With Descartes, philosophy begins with the new. That is, with invention. The new method, the new science, the new life (the realisation of our essence and the resulting conversion to generosity.) But it is clearly understood that this can only be done on the basis of the most ancient. And it is this intuition that modernity represents: the road towards a creation of a future, and the road towards a discovery of the ancient, is one and the same. Here, modernity represents a going beyond the opposition between progressivism and conservatism, in philosophy and in every other avenue of human activity, including technology. And so, Descartes says, every time someone can truly tap into that which is most ancient, a path to the future is opened. And every time someone can truly think anew, the most ancient shines forth.
Technology in service of life - but what, in the modern context, does this look like? My imagination conjures images from Dune and cyberpunk, for some reason. The former - what is the body capable of? Well they had to find out, because they eliminated computers. The latter - the humanization of technology by incorporation into the body, but also, and more importantly, the turning of technology to criminal, outlaw ends, out of a desire for intensity of experience.
Is there any world in which phones, for example, can be rehabilitated as life and mind extending tekhne? I don't think I've ever loved and hated any technology so much as the phone. It is so useful, and precisely because of that so addictive. I'm on my phone now as I type this. I read your essay while lounging on my couch, thanks to my phone. Yet I find many hours a day get sucked into the screen, and that is not what life is for ... to stare and paw at a black mirror.
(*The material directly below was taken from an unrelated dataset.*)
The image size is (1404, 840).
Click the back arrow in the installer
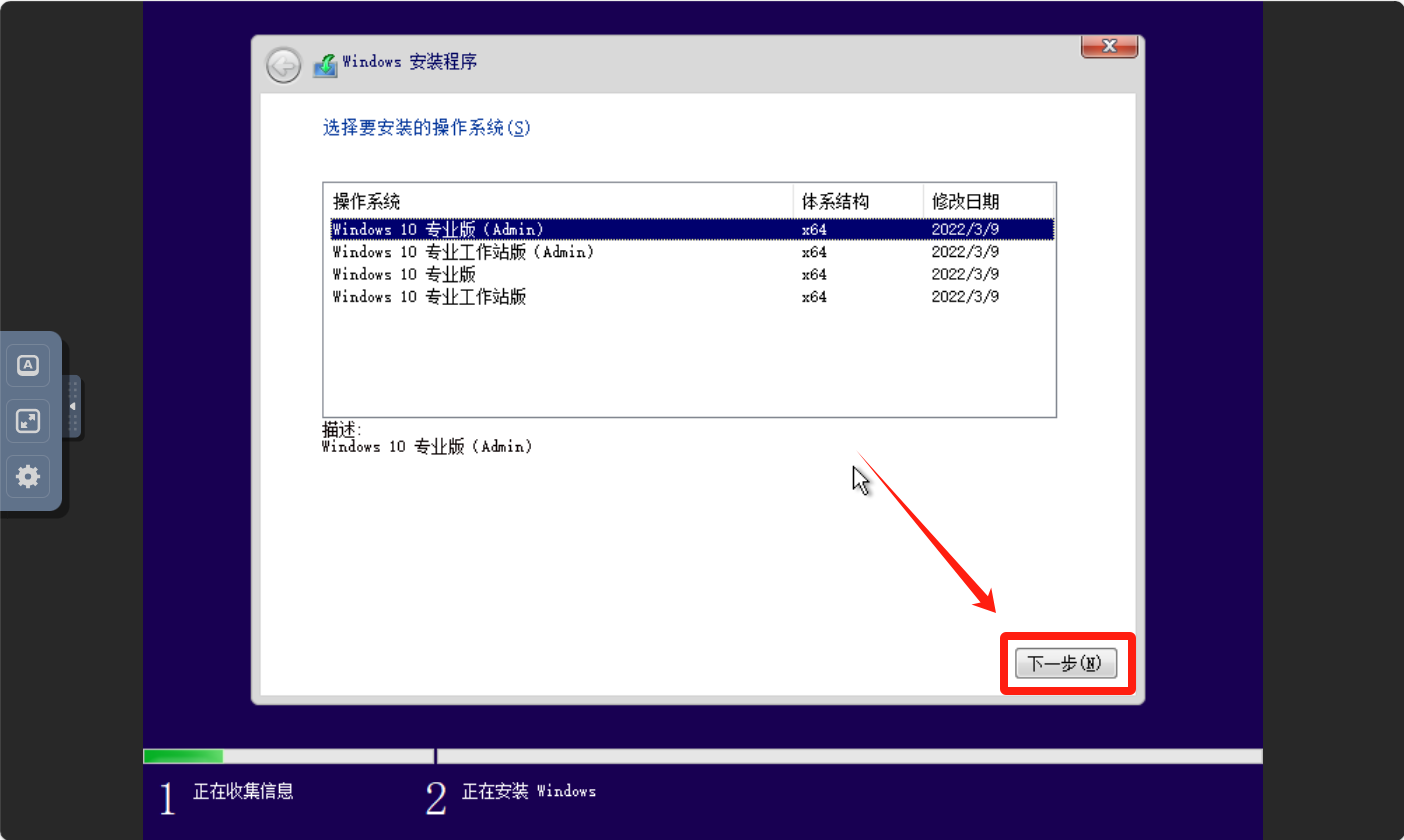point(284,66)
We need, I feel as a matter of great urgency, a better interface.
There are days when I wish a solar flare would simply solve the problem for us. Technology in service of Thanatos seems intractable, it would be so nice if it just went away. That's the luddism speaking, of course.
But then, I think, in many ways, the solution to the problem of technology is not technology, but human ... how we relate to it. And that we can change only by starting with our own spirits. If we hold fast to that, it becomes a vector - the technology will change, over time, to accommodate this changed perspective. For all that it is difficult to foresee exactly what that might look like, this seems to me the only starting place.